# INFP's and the differences between us



## thehigher (Apr 20, 2009)

So I've met some infp's that I just do not get. This one in particular had a very complex value system which made no sense to me even though I continually tried to empathize/rationalize. I ended up very confused and lost in a weird place in my head. She kept explaining things through her assumptions. I wonder if she ever bothered to test these assumptions before she made them part of her very intense value system. 

I just wanted to share. This encounter really discombobulated me.


----------



## WickedQueen (Jun 1, 2009)

This is just based on my random observation on PC members.

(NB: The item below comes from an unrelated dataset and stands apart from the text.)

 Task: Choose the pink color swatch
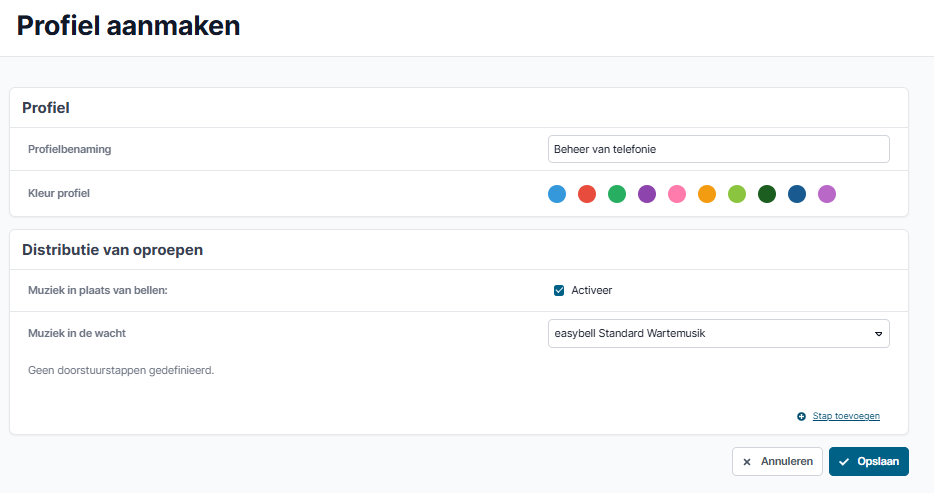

Below are PC members. They have the same MBTI type, yet they are different. 

- Perseus
- Kevinaswell
- Marino
- Trope

They are INTPs and quite different to each other.


----------



## thehigher (Apr 20, 2009)

WickedQueen said:


> This is just based on my random observation on PC members.
> 
> Below are PC members. They have the same MBTI type, yet they are different.
> 
> ...


Thatsss a good point. Especially perseus.


----------



## de l'eau salée (Nov 10, 2008)

Yeah I often feel really different from INFPs as well. I guess it probably depends on their "nurture." We are probably naturally really similar, but may appear and be different from how we were raised and the environments in them.


----------



## thehigher (Apr 20, 2009)

Silhouetree said:


> Yeah I often feel really different from INFPs as well. I guess it probably depends on their "nurture." We are probably naturally really similar, but may appear and be different from how we were raised and the environments in them.

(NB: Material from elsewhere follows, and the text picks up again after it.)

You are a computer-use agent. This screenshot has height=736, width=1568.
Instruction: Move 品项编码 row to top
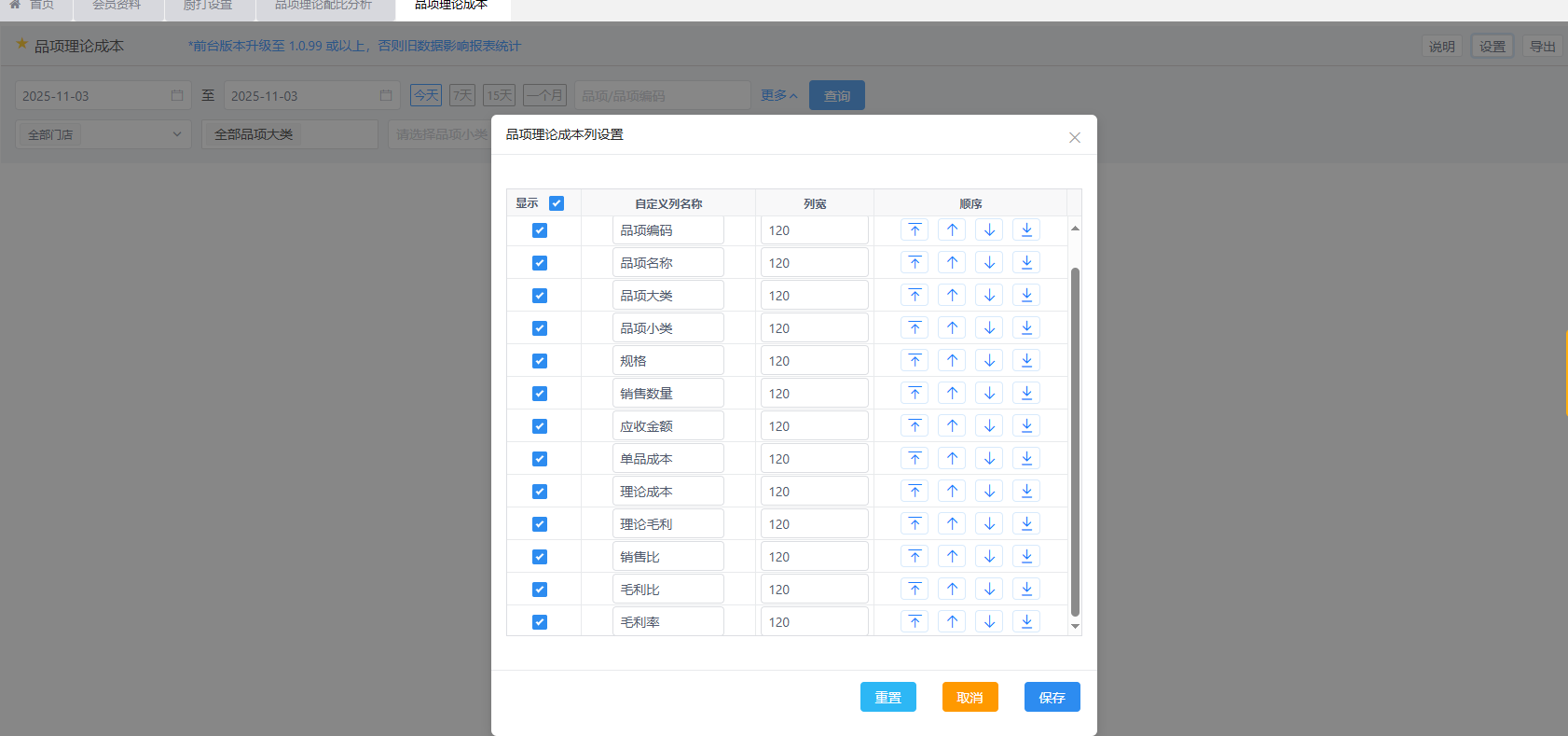pos(915,230)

hmm maybe I should make thread on how we were raised and how we think it has shaped our outlook....as INFPs


----------



## principii (Jul 9, 2009)

thehigher said:


> hmm maybe I should make thread on how we were raised and how we think it has shaped our outlook....as INFPs


That would be an interesting thread! :happy:

My mom is an INFP, and we definitely have our differences. I concur: it's always a combo of NATURE and NURTURE.

A nurture thread, I reiterate, would be enthralling. Complex, deep, and interesting.


----------



## de l'eau salée (Nov 10, 2008)

thehigher said:


> hmm maybe I should make thread on how we were raised and how we think it has shaped our outlook....as INFPs


That sounds great  I'd definitely reply, although it'd probably be a long reply. You could open it up to any personality type too if you want.


----------



## snail (Oct 13, 2008)

Silhouetree said:


> Yeah I often feel really different from INFPs as well. I guess it probably depends on their "nurture." We are probably naturally really similar, but may appear and be different from how we were raised and the environments in them.

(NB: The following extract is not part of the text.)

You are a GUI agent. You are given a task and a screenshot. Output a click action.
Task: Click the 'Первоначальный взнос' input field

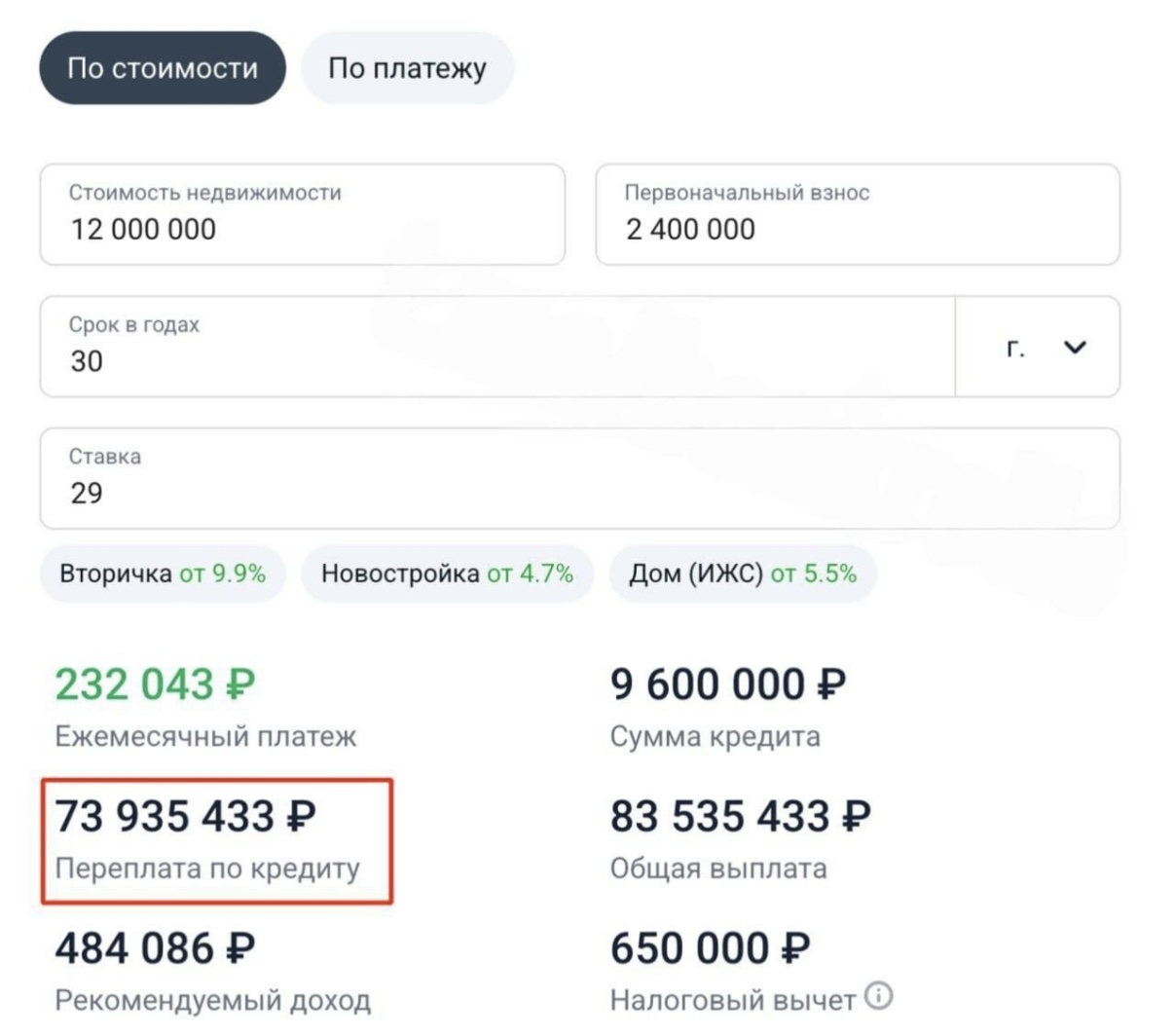tap(857, 215)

I feel like I might be more idealistic than most INFPs, and also, as cryptonia put it "more fragile." 
This could be because of life experiences, although I believe I was always the basic core person I am now. Enneagram type might have something to do with it, since it is probable that I am not a type 4 like most INFPs. I can't remember for sure, but I think Bear said I was a 1w9. Normal (type 4) INFPs would be more interested in self-discovery, while I would pour most of my energy into trying to live up to my ideals as perfectly as possible. The fragility is probably a natural result of being a Highly Sensitive Person, and a damaged one at that. I have noticed more HSP INFJs than INFPs, so in some ways, I resemble an INFJ, until someone asks me to plan something out in detail or clean my room. Then the differences are obvious.


----------



## thehigher (Apr 20, 2009)

snail said:


> I feel like I might be more idealistic than most INFPs, and also, as cryptonia put it "more fragile."
> This could be because of life experiences, although I believe I was always the basic core person I am now. Enneagram type might have something to do with it, since it is probable that I am not a type 4 like most INFPs. I can't remember for sure, but I think Bear said I was a 1w9. Normal (type 4) INFPs would be more interested in self-discovery, while I would pour most of my energy into trying to live up to my ideals as perfectly as possible. The fragility is probably a natural result of being a Highly Sensitive Person, and a damaged one at that. I have noticed more HSP INFJs than INFPs, so in some ways, I resemble an INFJ, until someone asks me to plan something out in detail or clean my room. Then the differences are obvious.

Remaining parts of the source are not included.